Die ganze Analyse gipfelt in der von John Stuart Mill übernommenen Feststellung »es regiert die Mittelmässigkeit«21. Sind seine Partei- und Gesinnungsgenossen im Bundesrat und in den Kantonsregierungen wohl mit dieser Aussage einverstanden?

Ohne hier bereits im Detail darauf einzugehen (das soll weiter unten geschehen), kann ich mich zwar mit der Beschreibung der Phänomene einverstanden erklären, würde sie aber darum nicht mehr als Bildung, sondern als ›Halbbildung‹22 bezeichnen. Echte Bildung zeichnet sich unter anderem gerade dadurch aus, dass sie nicht zum ›Nulltarif‹ erhältlich ist, sondern sich am Stoff abzuarbeiten hat und es dafür unabdingbar Musse braucht.

Noch extremer – und holzschnittartiger – zeichnet Gerd Habermann, von der Arbeitsgemeinschaft Selbstständiger Unternehmer in Bonn, das Bild. Für ihn gilt – wie er andernorts formulierte – die »Gewinnmaximierung als oberste und einzige soziale Pflicht des Unternehmers«23 und damit auch der Bildungsbemühungen des Einzelnen.

Die Weiterbildungsinvestition wirft individuelle Erträge ab, die dem Investor [...] zugute kommen, so dass ihm auch eine Finanzierung seiner Investitionen ganz oder [...] zumindest teilweise zugemutet werden kann.24

Weil es sich dabei

um einen Markt wie andere auch [handelt, sei] die Ungleichheit der Bildungsbeteiligung [...] kein Argument für Regulierung – so wenig wie die ungleiche Verteilung anderer Güter [...]. Subventionierung von Bildung bezeichnet er als [...] unlautere(n) Wettbewerb der öffentlichen Hand [... und als] »umfassende Bildungspatronage, die Aufrichtung einer universellen Schulvogtei auch über erwachsene Bürger [...] mit Bildungsgütern zum Nulltarif.25

Wir sehen, die Schlagwörter wiederholen sich, doch Habermann operiert zusätzlich mit Reizwörtern wie »kollektivistisches Denken«26 und anderen Begriffen aus dem Wörterbuch des kalten Krieges, und sein Plädoyer für die Vermarktung von Bildung (oder was sich dafür hält) gipfelt in der Feststellung

Kollektivistische Massnahmen [...] können indessen nur zu Freiheitsverlusten und zu einer Einbusse an Wohlfahrt führen«27

Diese Müsterchen des ideologischen Hintergrunds der Deregulierer im Bildungswesen mögen für den Moment genügen und im Folgenden soll vertieft auf ihren eigentlichen ›Gehalt‹ eingegangen werden.

BEREITGESTELLTES MATERIAL:

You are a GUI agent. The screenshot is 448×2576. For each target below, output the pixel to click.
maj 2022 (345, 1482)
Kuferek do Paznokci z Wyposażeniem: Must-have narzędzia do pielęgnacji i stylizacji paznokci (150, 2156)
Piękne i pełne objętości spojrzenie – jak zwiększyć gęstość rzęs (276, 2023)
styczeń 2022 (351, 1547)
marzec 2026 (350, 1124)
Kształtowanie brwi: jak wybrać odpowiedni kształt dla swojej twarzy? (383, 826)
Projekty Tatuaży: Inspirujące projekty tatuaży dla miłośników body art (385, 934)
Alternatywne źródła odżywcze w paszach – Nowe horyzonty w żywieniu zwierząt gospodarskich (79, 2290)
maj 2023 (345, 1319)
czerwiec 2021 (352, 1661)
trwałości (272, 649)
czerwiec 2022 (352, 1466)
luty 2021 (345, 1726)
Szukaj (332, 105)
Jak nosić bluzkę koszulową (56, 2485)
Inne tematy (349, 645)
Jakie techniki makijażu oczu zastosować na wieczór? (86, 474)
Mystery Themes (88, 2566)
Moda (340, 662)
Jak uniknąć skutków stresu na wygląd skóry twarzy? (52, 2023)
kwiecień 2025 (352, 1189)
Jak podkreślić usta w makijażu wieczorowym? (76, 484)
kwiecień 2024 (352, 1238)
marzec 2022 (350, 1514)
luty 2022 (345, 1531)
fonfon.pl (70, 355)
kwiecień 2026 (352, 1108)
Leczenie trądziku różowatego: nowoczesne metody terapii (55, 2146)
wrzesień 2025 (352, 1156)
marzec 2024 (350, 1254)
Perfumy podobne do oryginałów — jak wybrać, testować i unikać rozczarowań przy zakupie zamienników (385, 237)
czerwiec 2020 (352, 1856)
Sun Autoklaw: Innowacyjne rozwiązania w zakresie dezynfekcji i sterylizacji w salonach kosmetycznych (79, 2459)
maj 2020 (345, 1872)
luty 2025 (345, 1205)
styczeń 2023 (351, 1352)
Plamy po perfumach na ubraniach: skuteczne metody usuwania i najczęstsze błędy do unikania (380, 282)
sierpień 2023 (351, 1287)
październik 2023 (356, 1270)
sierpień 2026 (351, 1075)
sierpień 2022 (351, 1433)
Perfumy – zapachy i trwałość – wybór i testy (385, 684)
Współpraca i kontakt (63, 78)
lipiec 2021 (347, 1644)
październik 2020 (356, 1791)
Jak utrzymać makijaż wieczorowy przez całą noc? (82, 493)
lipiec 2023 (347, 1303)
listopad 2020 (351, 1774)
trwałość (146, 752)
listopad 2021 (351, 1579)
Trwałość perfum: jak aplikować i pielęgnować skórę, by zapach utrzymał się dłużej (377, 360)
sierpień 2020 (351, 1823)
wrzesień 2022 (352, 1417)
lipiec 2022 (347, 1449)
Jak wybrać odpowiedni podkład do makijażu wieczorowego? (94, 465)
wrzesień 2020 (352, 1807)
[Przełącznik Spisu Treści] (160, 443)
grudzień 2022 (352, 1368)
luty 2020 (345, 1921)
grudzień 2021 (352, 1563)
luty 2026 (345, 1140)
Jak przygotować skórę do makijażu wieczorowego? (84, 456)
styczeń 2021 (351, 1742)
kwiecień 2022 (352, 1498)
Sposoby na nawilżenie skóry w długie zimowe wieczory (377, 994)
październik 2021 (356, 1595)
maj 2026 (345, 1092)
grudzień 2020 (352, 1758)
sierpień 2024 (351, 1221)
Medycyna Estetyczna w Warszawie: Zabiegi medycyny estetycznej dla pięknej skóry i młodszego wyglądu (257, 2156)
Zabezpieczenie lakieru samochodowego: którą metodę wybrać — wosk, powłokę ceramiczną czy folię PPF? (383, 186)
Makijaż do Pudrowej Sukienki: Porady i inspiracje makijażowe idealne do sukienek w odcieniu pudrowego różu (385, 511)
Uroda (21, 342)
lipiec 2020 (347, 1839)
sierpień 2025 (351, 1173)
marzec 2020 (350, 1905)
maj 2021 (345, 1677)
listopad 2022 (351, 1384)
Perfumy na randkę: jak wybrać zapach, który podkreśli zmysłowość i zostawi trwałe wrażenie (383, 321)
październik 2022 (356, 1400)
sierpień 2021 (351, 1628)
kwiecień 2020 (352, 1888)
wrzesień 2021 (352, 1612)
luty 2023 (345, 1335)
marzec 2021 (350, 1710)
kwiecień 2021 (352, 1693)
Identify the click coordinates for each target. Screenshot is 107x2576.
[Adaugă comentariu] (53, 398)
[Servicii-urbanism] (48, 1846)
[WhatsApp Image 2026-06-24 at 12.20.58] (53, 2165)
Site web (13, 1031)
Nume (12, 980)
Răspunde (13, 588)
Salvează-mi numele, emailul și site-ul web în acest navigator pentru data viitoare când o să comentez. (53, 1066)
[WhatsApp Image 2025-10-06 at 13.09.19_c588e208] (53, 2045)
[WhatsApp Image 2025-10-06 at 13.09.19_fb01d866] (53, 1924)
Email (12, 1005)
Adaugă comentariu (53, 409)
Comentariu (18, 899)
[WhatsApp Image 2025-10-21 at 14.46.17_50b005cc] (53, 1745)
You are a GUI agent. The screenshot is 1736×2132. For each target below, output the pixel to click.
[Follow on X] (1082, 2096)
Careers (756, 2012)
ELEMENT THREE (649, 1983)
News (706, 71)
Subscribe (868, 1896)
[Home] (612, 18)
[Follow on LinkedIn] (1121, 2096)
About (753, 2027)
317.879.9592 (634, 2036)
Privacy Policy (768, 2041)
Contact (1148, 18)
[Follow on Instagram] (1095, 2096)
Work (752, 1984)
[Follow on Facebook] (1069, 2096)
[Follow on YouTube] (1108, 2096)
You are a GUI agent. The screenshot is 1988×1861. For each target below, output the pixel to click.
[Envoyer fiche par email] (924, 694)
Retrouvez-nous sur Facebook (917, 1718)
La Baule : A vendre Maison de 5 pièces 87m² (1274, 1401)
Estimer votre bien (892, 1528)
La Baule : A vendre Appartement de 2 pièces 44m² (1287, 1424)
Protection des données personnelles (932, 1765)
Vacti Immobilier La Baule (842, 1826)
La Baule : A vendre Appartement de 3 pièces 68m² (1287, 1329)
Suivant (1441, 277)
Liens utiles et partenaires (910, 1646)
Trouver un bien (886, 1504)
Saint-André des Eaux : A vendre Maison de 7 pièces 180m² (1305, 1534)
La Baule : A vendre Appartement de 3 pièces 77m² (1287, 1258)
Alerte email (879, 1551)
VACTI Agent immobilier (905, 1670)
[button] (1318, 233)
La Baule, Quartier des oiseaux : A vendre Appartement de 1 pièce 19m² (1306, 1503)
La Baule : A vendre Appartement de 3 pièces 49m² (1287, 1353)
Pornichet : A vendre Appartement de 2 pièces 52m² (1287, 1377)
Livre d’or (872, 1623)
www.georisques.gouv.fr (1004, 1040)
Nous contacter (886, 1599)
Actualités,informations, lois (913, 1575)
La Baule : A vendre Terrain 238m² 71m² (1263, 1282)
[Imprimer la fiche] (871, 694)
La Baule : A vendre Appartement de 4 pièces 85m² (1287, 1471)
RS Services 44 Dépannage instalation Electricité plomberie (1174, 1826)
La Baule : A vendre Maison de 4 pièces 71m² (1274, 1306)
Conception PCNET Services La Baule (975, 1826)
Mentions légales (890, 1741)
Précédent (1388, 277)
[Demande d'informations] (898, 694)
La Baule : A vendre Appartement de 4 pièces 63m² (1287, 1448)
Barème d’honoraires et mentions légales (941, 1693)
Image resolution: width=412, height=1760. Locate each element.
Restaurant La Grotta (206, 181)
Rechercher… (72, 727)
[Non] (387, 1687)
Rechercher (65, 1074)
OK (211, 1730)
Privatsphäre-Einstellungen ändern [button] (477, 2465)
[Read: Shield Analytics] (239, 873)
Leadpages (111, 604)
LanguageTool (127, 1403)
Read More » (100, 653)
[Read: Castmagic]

ZIELE:
1: Fasse im Auszug zur Deregulierung der Bildung den Absatz, der mit „Ohne hier bereits im Detail“ beginnt, kürzer zusammen, ohne seine wesentlichen Aussagen zu verlieren.
2: Bitte schreibe den Auszug zur Deregulierung der Bildung im Anschluss an seinen letzten Satz weiter.
Das beigefügte Material steht für sich und gehört nicht zum Auszug.

LÖSUNGEN:
1: Der Beschreibung der Phänomene wird zugestimmt, das Beschriebene aber nicht als Bildung, sondern als ›Halbbildung‹ bezeichnet. Echte Bildung gibt es nicht zum ›Nulltarif‹. Sie muss sich am Stoff abarbeiten und braucht dafür unabdingbar Musse.

2:
 

Der Bildungs›markt‹

In ihren Zielen und Inhalten sind all diese Deregulierer nicht über die Argumente ihres geistigen Vaters, Milton Friedman, des Begründers des Neoliberalismus, hinausgekommen. Dieser hat in seinem grundlegenden Aufsatz The Role of Government in Education28 vor bald vierzig Jahren alle wesentlichen Elemente der neoliberalen Kritik am staatlichen Bildungswesen formuliert. Friedman geht davon aus, dass es »durchaus wünschenswert wäre, die Kosten für die Erziehung den Eltern direkt aufzuerlegen«29. Einzig für die minimale Grundausbildung sieht er Gründe, die staatliche Eingriffe rechtfertigen, da sie den Staat stabilisieren helfen.

Sie rechtfertigen auf keinen Fall reine Berufsausbildung, die die wirtschaftliche Produktivität eines einzelnen Schülers steigert, ihn aber weder für seine Rolle als Staatsbürger noch für eine soziale Führerrolle qualifiziert.30

Ganz besonders gilt dies von der Fort- und Weiterbildung, denn sie

ist eine Form der Investition in menschliches Kapital. [...] Ihr Zweck ist die Erhöhung der wirtschaftlichen Produktivität des Menschen«31.

eil nun aber der Einzelne den Gewinn aus dieser Investition zieht, hat er die Investition auch selbst zu tätigen. Alle Ansätze, die in irgendeiner Form kompensatorisch, z.B. im Sinne der Chancengleichheit, wirken, sind aus diesen Gründen zu verwerfen.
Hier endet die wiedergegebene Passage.